Scalability to Large Networks
To probe whether AgentsNet can scale with future model capabilities, we conducted additional experiments with networks of up to 100 agents using Gemini 2.0 Flash, which demonstrates good performance on AgentsNet while remaining cost-efficient. We generated 81 network topologies and ran message-passing for 2D + 1 rounds for all tasks, where D is the graph diameter.
We observe that performance smoothly decreases as the network grows in size. Although the five tasks vary in inherent difficulty, for example, Matching and Coloring are often easier on small graphs than Consensus or Leader Election, all tasks become substantially more challenging as the size of the network increases. For 100-agent networks, performance drops to near zero across all tasks.
This demonstrates that the difficulty of AgentsNet can be gradually increased by considering larger networks. Importantly, this increase in difficulty can be achieved without any changes to the benchmark design, which allows for arbitrary network sizes. This scalability property enables AgentsNet to remain challenging as model capabilities improve.
Interactive Exploration
To bring our benchmark to life, we have developed an interactive tool that visualizes how agents communicate throughout each task. Explore how language model agents reason, plan, and collaborate, entirely through natural language. You can upload real transcripts that were generated by our benchmark or select from example transcripts to see how agents interact in different coordination tasks.
📊 Exploration Guide
Step 1: Choose example transcript or load your own file
Step 2: Click on different agents to examine their communication strategies
Step 3: Use neighbor filtering to analyze specific agent interactions
Step 4: Compare successful and unsuccessful coordination attempts
Drop JSON file here or click to browse
Upload your own agentic network transcriptLoad Example Transcript
Recurring Coordination Patterns
In our qualitative analysis we identified several recurring patterns of coordination that commonly emerge in multi-agent interactions across tasks and models:
⏰ Strategy Coordination Failure
Observation: Agents fail to converge on common problem-solving approaches within available communication rounds, sometimes proposing strategies too late or assuming strategies without explicit communication.
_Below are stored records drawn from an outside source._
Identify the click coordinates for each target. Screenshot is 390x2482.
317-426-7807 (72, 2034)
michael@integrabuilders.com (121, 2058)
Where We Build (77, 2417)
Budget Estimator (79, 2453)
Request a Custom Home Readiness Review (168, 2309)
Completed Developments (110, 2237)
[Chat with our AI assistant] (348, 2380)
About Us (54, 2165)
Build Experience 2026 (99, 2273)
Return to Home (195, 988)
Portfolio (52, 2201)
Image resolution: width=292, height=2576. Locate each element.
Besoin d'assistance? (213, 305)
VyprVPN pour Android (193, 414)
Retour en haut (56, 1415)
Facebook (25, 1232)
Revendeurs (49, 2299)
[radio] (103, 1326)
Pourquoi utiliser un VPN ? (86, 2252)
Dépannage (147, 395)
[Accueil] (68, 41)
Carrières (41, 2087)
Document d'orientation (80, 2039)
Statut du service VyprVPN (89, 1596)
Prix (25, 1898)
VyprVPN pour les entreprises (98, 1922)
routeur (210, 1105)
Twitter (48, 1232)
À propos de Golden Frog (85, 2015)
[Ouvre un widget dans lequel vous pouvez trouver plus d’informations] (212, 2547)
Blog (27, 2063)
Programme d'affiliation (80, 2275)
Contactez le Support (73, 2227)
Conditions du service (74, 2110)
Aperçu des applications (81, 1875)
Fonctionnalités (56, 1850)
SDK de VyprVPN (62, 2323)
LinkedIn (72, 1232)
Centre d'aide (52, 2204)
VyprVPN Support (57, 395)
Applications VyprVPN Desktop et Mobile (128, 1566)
Example: In graph coloring tasks, agents often start with different algorithmic approaches without negotiating a unified strategy.
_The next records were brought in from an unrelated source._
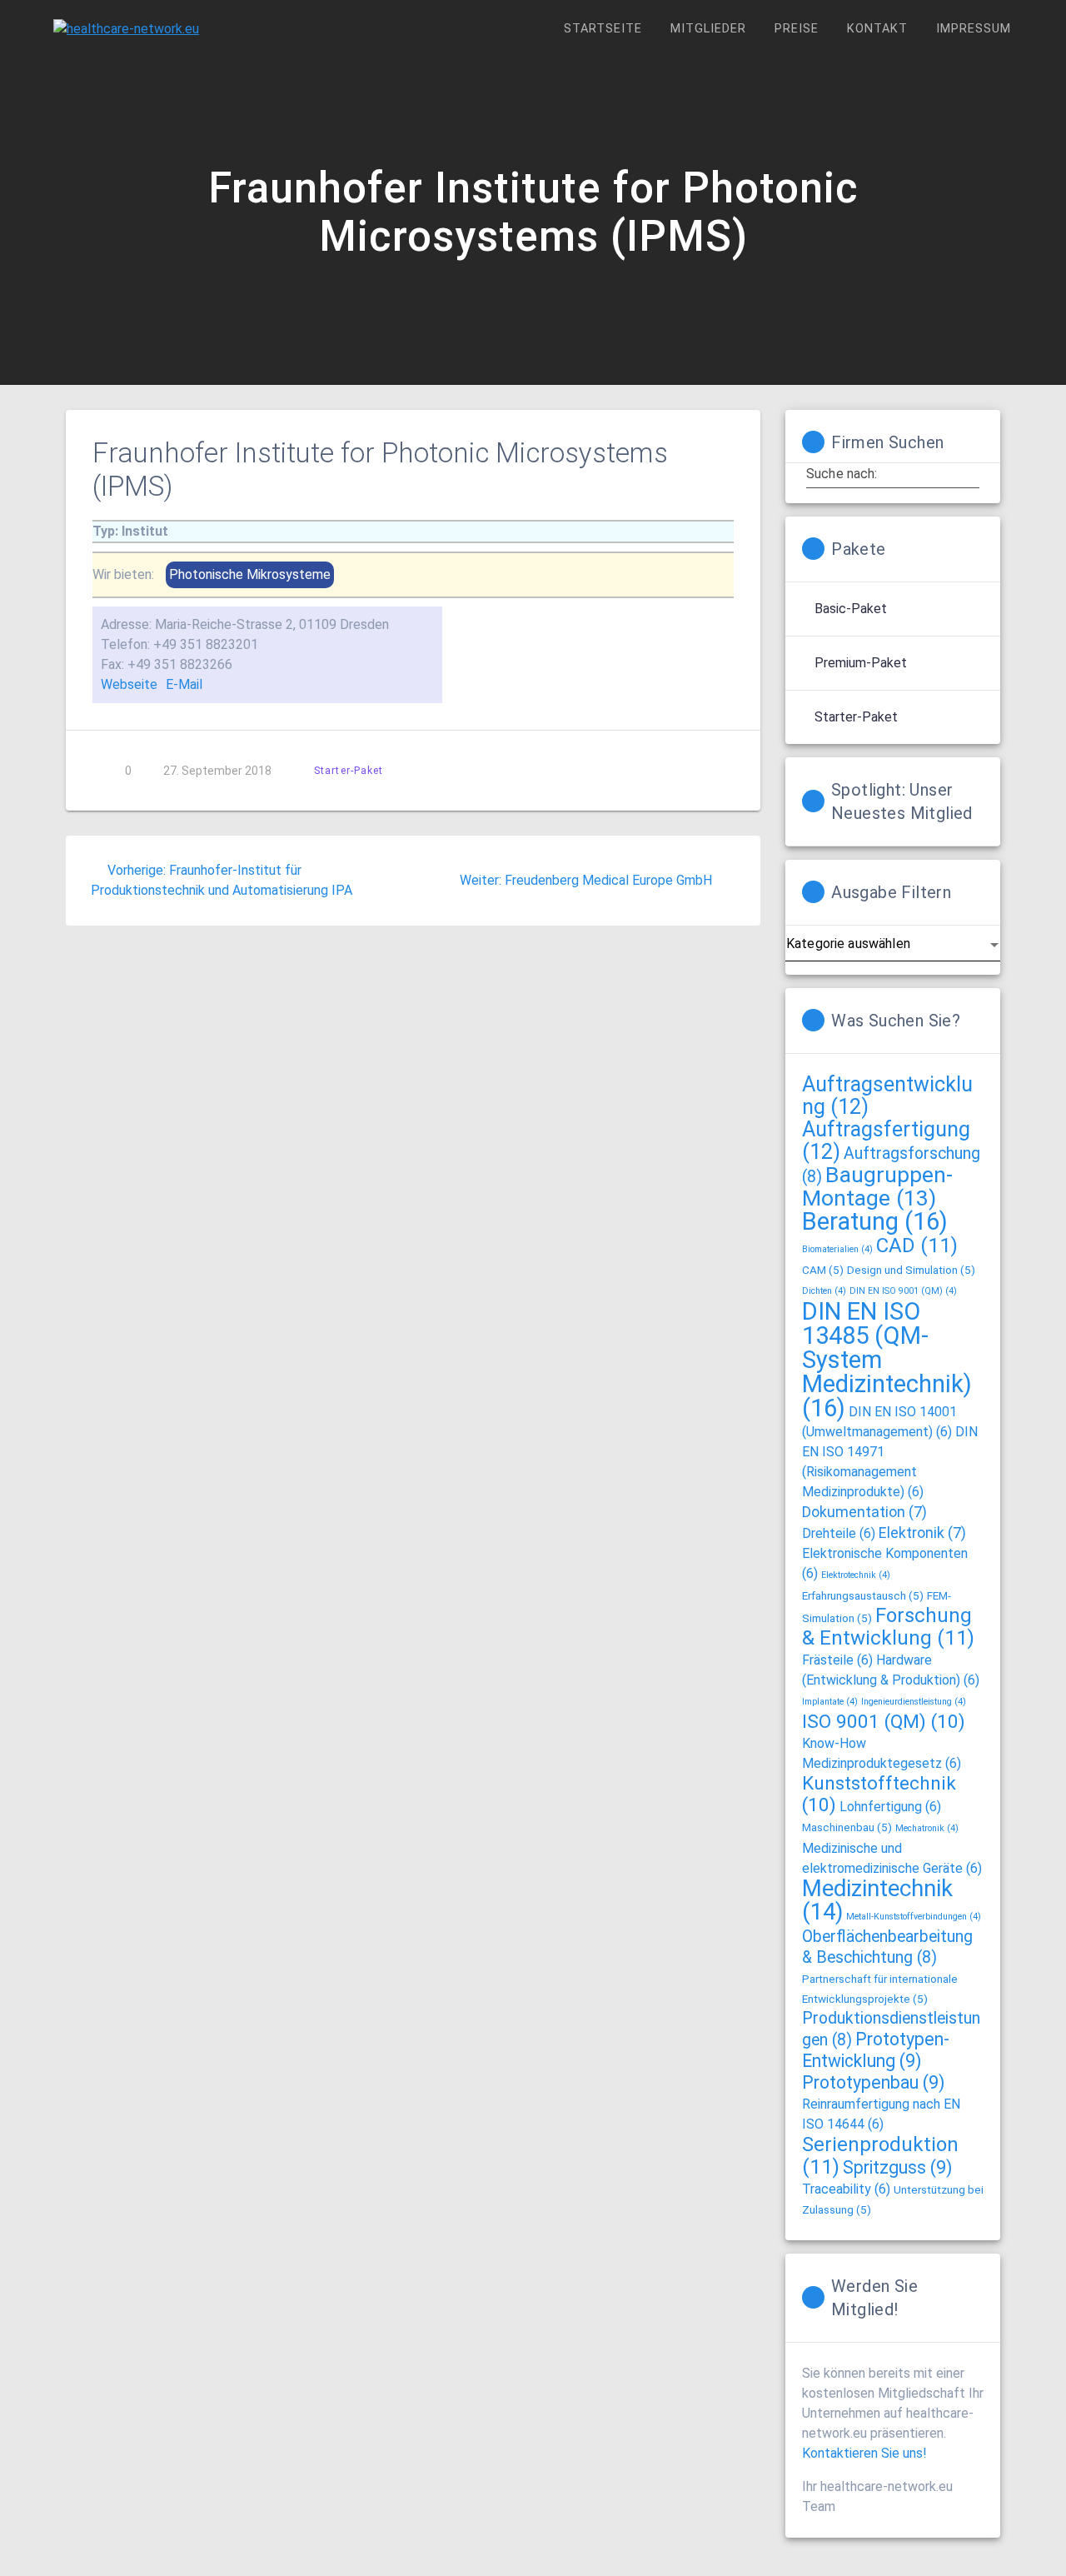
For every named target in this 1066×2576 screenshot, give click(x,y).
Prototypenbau (873, 2082)
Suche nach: (842, 473)
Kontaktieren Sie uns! (864, 2453)
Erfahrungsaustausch (863, 1595)
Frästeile (837, 1660)
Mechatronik (927, 1828)
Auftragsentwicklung (887, 1095)
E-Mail (184, 684)
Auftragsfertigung (886, 1140)
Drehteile (838, 1533)
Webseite (129, 684)
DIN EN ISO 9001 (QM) (903, 1291)
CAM (823, 1269)
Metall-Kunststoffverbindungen (913, 1916)
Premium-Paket (860, 663)
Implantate (830, 1701)
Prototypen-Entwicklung (875, 2050)
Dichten (824, 1291)
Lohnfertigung (890, 1807)
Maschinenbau (847, 1827)
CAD (917, 1245)
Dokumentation (864, 1512)
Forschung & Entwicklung (888, 1627)
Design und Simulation (911, 1269)
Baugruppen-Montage (877, 1186)
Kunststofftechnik (879, 1794)
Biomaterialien (837, 1249)
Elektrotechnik (855, 1575)
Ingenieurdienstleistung (913, 1701)
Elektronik (922, 1533)
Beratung (875, 1221)
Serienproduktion (880, 2156)
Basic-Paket (850, 609)
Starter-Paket (348, 770)
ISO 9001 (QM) (883, 1721)
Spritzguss (897, 2167)
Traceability (846, 2189)
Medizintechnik (877, 1900)
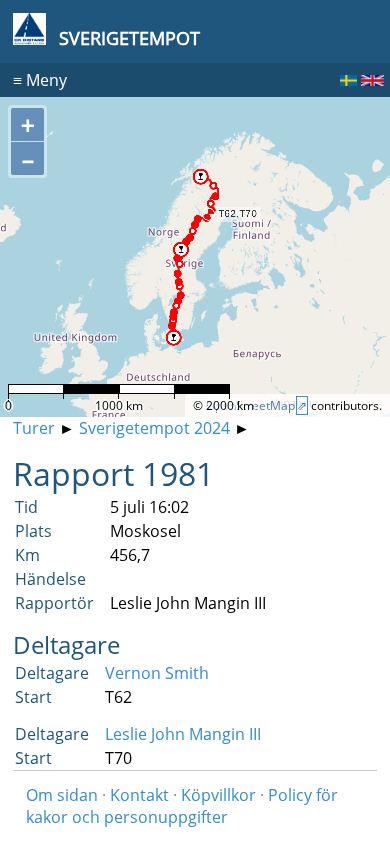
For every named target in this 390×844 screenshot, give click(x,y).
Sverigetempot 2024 (154, 428)
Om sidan (62, 795)
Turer (34, 428)
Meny (40, 80)
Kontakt (139, 795)
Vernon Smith (157, 673)
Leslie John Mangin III (183, 734)
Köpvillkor (218, 795)
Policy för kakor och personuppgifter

🤔 Uncritical Information Acceptance
Observation: Agents generally accept information from neighbors without verification, even when it contradicts their own observations or contains errors.
Example: In one vertex cover instance, agents accepted incorrect topology information (star vs. complete graph) leading to coordination failure.
🤝 Emergent Helping Behavior
Observation: Agents spontaneously exhibit cooperative behavior, alerting neighbors to detected conflicts without explicit programming for such oversight.
Example: Agents proactively alerting neighbors when they detect conflicting color assignments in graph coloring tasks.
Takeaways and Future Directions
AgentsNet demonstrates that even classic distributed problems can serve as rich testbeds for multi-agent coordination with language models. By recasting tasks like leader election and graph coloring as communication games, we uncover both the strengths and limitations of LLMs when acting as decentralized agents. This work is only a starting point. There are many open directions: enabling asynchronous communication, scaling to larger networks, or incorporating more structured grounding and task memory. We also envision the benchmark evolving to include new task types, from planning and negotiation to real-world applications in multi-agent reasoning.